ACTIVITY: Word for word, retype each record shown below.

# # #

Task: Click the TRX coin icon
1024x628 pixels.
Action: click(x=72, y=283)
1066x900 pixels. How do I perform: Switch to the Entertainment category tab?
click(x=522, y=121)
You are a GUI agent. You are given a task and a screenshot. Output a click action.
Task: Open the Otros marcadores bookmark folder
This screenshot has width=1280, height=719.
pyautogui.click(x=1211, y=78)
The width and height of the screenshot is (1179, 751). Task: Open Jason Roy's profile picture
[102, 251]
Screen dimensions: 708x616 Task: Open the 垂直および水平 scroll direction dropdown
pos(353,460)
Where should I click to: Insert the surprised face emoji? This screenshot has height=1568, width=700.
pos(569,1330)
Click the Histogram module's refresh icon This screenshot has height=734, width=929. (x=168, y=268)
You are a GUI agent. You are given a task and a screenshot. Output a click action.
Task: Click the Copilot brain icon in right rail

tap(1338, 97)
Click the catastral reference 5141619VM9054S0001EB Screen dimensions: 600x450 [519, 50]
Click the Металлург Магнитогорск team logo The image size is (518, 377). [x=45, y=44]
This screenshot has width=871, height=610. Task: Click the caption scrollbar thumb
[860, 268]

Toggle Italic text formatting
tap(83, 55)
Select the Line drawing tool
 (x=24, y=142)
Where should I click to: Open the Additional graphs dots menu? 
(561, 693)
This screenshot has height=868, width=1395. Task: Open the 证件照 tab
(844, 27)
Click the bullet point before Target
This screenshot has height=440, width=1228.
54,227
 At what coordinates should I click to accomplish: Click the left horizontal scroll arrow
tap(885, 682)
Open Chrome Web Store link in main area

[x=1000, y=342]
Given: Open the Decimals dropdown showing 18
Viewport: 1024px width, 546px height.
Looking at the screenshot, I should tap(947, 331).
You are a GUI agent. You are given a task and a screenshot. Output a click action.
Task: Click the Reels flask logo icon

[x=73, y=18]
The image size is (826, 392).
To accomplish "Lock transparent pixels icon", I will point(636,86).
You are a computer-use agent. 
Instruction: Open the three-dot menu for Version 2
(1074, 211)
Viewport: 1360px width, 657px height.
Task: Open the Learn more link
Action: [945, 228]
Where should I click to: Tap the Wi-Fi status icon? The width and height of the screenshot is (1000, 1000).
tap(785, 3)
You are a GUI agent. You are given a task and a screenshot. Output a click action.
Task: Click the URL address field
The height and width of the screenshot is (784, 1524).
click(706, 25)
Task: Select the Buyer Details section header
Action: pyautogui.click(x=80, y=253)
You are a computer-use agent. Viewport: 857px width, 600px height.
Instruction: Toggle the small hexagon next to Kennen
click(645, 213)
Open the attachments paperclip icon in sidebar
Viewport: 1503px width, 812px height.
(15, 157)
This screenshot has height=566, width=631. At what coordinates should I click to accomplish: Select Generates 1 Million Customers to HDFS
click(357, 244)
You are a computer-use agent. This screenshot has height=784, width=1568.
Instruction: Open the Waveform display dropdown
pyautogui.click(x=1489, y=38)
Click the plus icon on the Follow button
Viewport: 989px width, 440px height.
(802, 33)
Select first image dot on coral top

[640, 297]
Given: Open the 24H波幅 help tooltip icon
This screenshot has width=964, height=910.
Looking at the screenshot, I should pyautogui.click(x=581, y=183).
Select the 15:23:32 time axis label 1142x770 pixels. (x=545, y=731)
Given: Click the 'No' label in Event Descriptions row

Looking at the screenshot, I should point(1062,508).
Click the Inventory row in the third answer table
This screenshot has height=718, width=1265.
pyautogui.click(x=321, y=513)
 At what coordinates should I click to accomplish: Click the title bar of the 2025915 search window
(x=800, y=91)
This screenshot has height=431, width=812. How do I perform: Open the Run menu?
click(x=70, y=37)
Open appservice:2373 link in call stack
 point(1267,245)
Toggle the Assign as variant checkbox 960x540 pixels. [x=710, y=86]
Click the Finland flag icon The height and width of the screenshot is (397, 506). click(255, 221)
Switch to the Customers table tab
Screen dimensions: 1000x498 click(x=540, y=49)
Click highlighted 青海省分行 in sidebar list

# # #

SOLUTION BELOW:
Task: Click the TRX coin icon
1024x628 pixels.
Action: click(x=72, y=283)
1066x900 pixels. How do I perform: Switch to the Entertainment category tab?
click(x=522, y=121)
You are a GUI agent. You are given a task and a screenshot. Output a click action.
Task: Open the Otros marcadores bookmark folder
This screenshot has width=1280, height=719.
pyautogui.click(x=1211, y=78)
The width and height of the screenshot is (1179, 751). Task: Open Jason Roy's profile picture
[102, 251]
Screen dimensions: 708x616 Task: Open the 垂直および水平 scroll direction dropdown
pos(353,460)
Where should I click to: Insert the surprised face emoji? This screenshot has height=1568, width=700.
pos(569,1330)
Click the Histogram module's refresh icon This screenshot has height=734, width=929. (x=168, y=268)
You are a GUI agent. You are given a task and a screenshot. Output a click action.
Task: Click the Copilot brain icon in right rail

tap(1338, 97)
Click the catastral reference 5141619VM9054S0001EB Screen dimensions: 600x450 [519, 50]
Click the Металлург Магнитогорск team logo The image size is (518, 377). [x=45, y=44]
This screenshot has width=871, height=610. Task: Click the caption scrollbar thumb
[860, 268]

Toggle Italic text formatting
tap(83, 55)
Select the Line drawing tool
 (x=24, y=142)
Where should I click to: Open the Additional graphs dots menu? 
(561, 693)
This screenshot has height=868, width=1395. Task: Open the 证件照 tab
(844, 27)
Click the bullet point before Target
This screenshot has height=440, width=1228.
54,227
 At what coordinates should I click to accomplish: Click the left horizontal scroll arrow
tap(885, 682)
Open Chrome Web Store link in main area

[x=1000, y=342]
Given: Open the Decimals dropdown showing 18
Viewport: 1024px width, 546px height.
Looking at the screenshot, I should tap(947, 331).
You are a GUI agent. You are given a task and a screenshot. Output a click action.
Task: Click the Reels flask logo icon

[x=73, y=18]
The image size is (826, 392).
To accomplish "Lock transparent pixels icon", I will point(636,86).
You are a computer-use agent. 
Instruction: Open the three-dot menu for Version 2
(1074, 211)
Viewport: 1360px width, 657px height.
Task: Open the Learn more link
Action: [945, 228]
Where should I click to: Tap the Wi-Fi status icon? The width and height of the screenshot is (1000, 1000).
tap(785, 3)
You are a GUI agent. You are given a task and a screenshot. Output a click action.
Task: Click the URL address field
The height and width of the screenshot is (784, 1524).
click(706, 25)
Task: Select the Buyer Details section header
Action: pyautogui.click(x=80, y=253)
You are a computer-use agent. Viewport: 857px width, 600px height.
Instruction: Toggle the small hexagon next to Kennen
click(645, 213)
Open the attachments paperclip icon in sidebar
Viewport: 1503px width, 812px height.
(15, 157)
This screenshot has height=566, width=631. At what coordinates should I click to accomplish: Select Generates 1 Million Customers to HDFS
click(357, 244)
You are a computer-use agent. This screenshot has height=784, width=1568.
Instruction: Open the Waveform display dropdown
pyautogui.click(x=1489, y=38)
Click the plus icon on the Follow button
Viewport: 989px width, 440px height.
(802, 33)
Select first image dot on coral top

[640, 297]
Given: Open the 24H波幅 help tooltip icon
This screenshot has width=964, height=910.
Looking at the screenshot, I should pyautogui.click(x=581, y=183).
Select the 15:23:32 time axis label 1142x770 pixels. (x=545, y=731)
Given: Click the 'No' label in Event Descriptions row

Looking at the screenshot, I should point(1062,508).
Click the Inventory row in the third answer table
This screenshot has height=718, width=1265.
pyautogui.click(x=321, y=513)
 At what coordinates should I click to accomplish: Click the title bar of the 2025915 search window
(x=800, y=91)
This screenshot has height=431, width=812. How do I perform: Open the Run menu?
click(x=70, y=37)
Open appservice:2373 link in call stack
 point(1267,245)
Toggle the Assign as variant checkbox 960x540 pixels. [x=710, y=86]
Click the Finland flag icon The height and width of the screenshot is (397, 506). click(255, 221)
Switch to the Customers table tab
Screen dimensions: 1000x498 click(x=540, y=49)
Click highlighted 青海省分行 in sidebar list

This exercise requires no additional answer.